Wikia, Inc., the for-profit company developing the open source search engine Search Wikia, has acquired Grub, a distributed crawler platform, from LookSmart.
Distributed crawler? Crawlers are software programs used by search engines to roam the web to discover pages that are then downloaded and indexed for searching. The crawlers operated by the major search engines are highly centralized, operating out of massive data centers, and are capable of finding and downloading millions of pages per minute.
Grub, by contrast, taps into the spare power of thousands of personal computers connected to the internet. Volunteers download the Grub client, and then allow it to operate as a background process on their computers—even as a screensaver. While each individual Grub client is a mite compared to a search engine crawler, the collective power of thousands of Grub clients working in tandem can be impressive. “We’re hoping to get lots of people involved to help us crawl the web,” said Jimmy Wales, co-founder and chairman, Wikia, Inc.
Wikia acquired Grub as part of its plan to build a “transparent and open platform for search,” according to Wales. Wikia is has transformed Grub into an open source project, allowing developers to add or extend the functionality of the software. Wales called it “the next step” in Wikia’s efforts to build a better search engine. Danny did an interesting Q&A With Jimmy Wales On Search Wikia where they discussed the details of that project.
I played around with Grub for a few weeks back in 2003, right after LookSmart acquired the technology. It’s fascinating to watch a crawler in action, fetching page after page from all over the web. It’s also an eye-opener, revealing the amazing variety of content on the web, from great sites you’ve never heard of to obviously spammy garbage.

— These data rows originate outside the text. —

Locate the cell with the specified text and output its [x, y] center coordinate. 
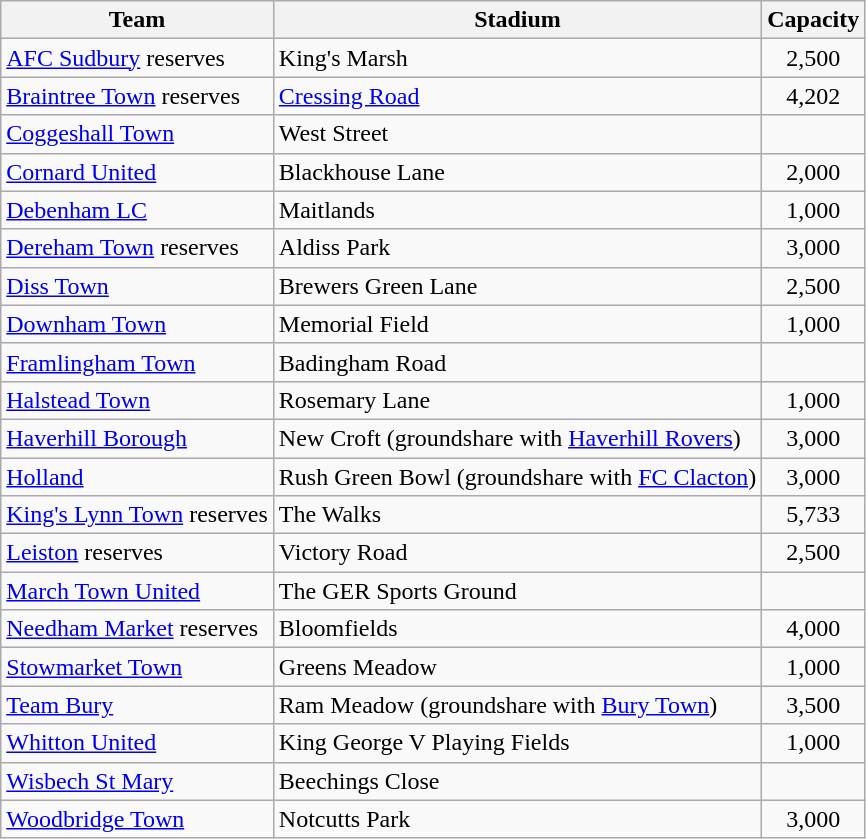
Blackhouse Lane [517, 172]
Badingham Road [517, 362]
Aldiss Park [517, 248]
Diss Town [138, 286]
Ram Meadow (groundshare with Bury Town) [517, 705]
Braintree Town reserves [138, 96]
Wisbech St Mary [138, 781]
The GER Sports Ground [517, 591]
King's Marsh [517, 58]
Capacity [814, 20]
Beechings Close [517, 781]
Maitlands [517, 210]
Victory Road [517, 553]
West Street [517, 134]
Holland [138, 477]
4,000 [814, 629]
King's Lynn Town reserves [138, 515]
Leiston reserves [138, 553]
Notcutts Park [517, 819]
5,733 [814, 515]
4,202 [814, 96]
Dereham Town reserves [138, 248]
3,500 [814, 705]
Halstead Town [138, 400]
2,000 [814, 172]
Whitton United [138, 743]
Debenham LC [138, 210]
Downham Town [138, 324]
AFC Sudbury reserves [138, 58]
Haverhill Borough [138, 438]
Stadium [517, 20]
The Walks [517, 515]
Rosemary Lane [517, 400]
Greens Meadow [517, 667]
Framlingham Town [138, 362]
Needham Market reserves [138, 629]
Team [138, 20]
Rush Green Bowl (groundshare with FC Clacton) [517, 477]
King George V Playing Fields [517, 743]
Stowmarket Town [138, 667]
Cressing Road [517, 96]
Coggeshall Town [138, 134]
Cornard United [138, 172]
Woodbridge Town [138, 819]
Brewers Green Lane [517, 286]
March Town United [138, 591]
Bloomfields [517, 629]
Team Bury [138, 705]
Memorial Field [517, 324]
New Croft (groundshare with Haverhill Rovers) [517, 438]
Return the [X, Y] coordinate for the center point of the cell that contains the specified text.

I asked Wales about the spam problem, and he said that it wasn’t a concern at this point. To maximize efficiency and eliminate redundancy, there’s a “master crawl” list that’s broken up into small chunks that are sent to each client. Once a client has crawled a group of URLs, it gets another list, and so on. Wales said that at least initially, that master list would be made up of well-known, “whitelisted” sites.
Want to help Wikia crawl the web? Download the Grub client. You can run it either as your default screensaver, or as a background process. Currently available for Windows only—from the download page: “Ozra is pretty sure the Linux client isn’t going to work at all. We need to get it ported to Linux as soon as possible…”
Postscript: I’m not sure the Windows client is working either. It took me three tries to download—the first two attempts only downloaded fragments of the program that Windows couldn’t figure out how to open. Then, the client kept attempting to contact the host server to get an initial list of URLs to crawl, only to fail repeatedly. Let’s hope the open source community is motivated to start work asap!